Berlins Linke gedenkt der NS-Bücherverbrennung – doch Kritik bleibt nicht aus
Bert HenschelBerlins Linke gedenkt der NS-Bücherverbrennung – doch Kritik bleibt nicht aus
Berlins Linke veranstaltet Lesung zum 91. Jahrestag der nationalsozialistischen Bücherverbrennung
Am 10. Mai veranstaltete die Berliner Linkspartei eine öffentliche Lesung unter dem Titel „Lesen gegen das Vergessen“, um an den 91. Jahrestag der Bücherverbrennungen durch die Nationalsozialisten zu erinnern. Die Veranstaltung fand am Bebelplatz statt – jenem Ort, an dem 1933 Tausende Bücher in Flammen aufgingen. Die Parteivorsitzende Ines Schwerdtner teilte Details zur Aktion auf ihrem Instagram-Account.

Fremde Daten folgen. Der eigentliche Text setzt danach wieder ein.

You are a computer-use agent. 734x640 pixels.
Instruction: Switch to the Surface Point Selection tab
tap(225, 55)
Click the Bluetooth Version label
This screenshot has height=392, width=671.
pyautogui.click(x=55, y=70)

Die Bücherverbrennungen von 1933 waren Teil der propagandistischen Kampagne „Aktion wider den undeutschen Geist“, die sich gezielt gegen Werke jüdischer und modernistischer Autor:innen richtete. Die NS-Ideologie rechtfertigte die Vernichtung mit der angeblichen Notwendigkeit, den „jüdischen Geist“ aus der deutschen Kultur zu tilgen.
Am 10. Mai 1933 steckten nationalsozialistische Studierende und Anhänger:innen in Berlin und anderen deutschen Städten über 20.000 Bücher in Brand. Der Großteil der zerstörten Werke stammte von jüdischen Schriftsteller:innen, doch auch nicht-jüdische Autor:innen wurden angegriffen, sofern ihre Literatur als „undeutsch“ galt. Ziel der Aktion war es, abweichende Stimmen zum Schweigen zu bringen und die ideologische Kontrolle zu festigen.
Die diesjährige Gedenkveranstaltung sollte die verfolgten Autor:innen ehren und sich gegen Hass, Rassismus und geschichtliche Verdrängung stellen. Allerdings erwähnte die Linke in ihrer Ankündigung nicht explizit, dass der Großteil der verbrannten Bücher von jüdischen Autor:innen stammte. Kritiker:innen werfen der Partei vor, durch diese Auslassung den antisemitischen Kern der Kampagne von 1933 zu verharmlosen.
Die Lesung fällt in eine Phase innerparteilicher Spannungen. Vor den Berliner Landtagswahlen im September gewinnt der antizionistische Flügel der Partei an Einfluss. Beobachter:innen weisen darauf hin, dass Gruppen, die Israel mit weißem Suprematismus und neokolonialen Strukturen gleichsetzen, Antisemitismus oft nur indirekt thematisieren. Die Verbindung zwischen den historischen Bücherverbrennungen und heutigen Debatten bleibt damit umstritten.
Die Veranstaltung „Lesen gegen das Vergessen“ unterstrich die anhaltende Bedeutung der Ereignisse von 1933. Durch die Kundgebung am Bebelplatz setzten die Teilnehmer:innen ein Zeichen gegen Zensur und Vorurteile. Angesichts der bevorstehenden Wahlen in Berlin wird die Haltung der Linken zu Antisemitismus und historischer Erinnerung voraussichtlich weiter diskutiert werden.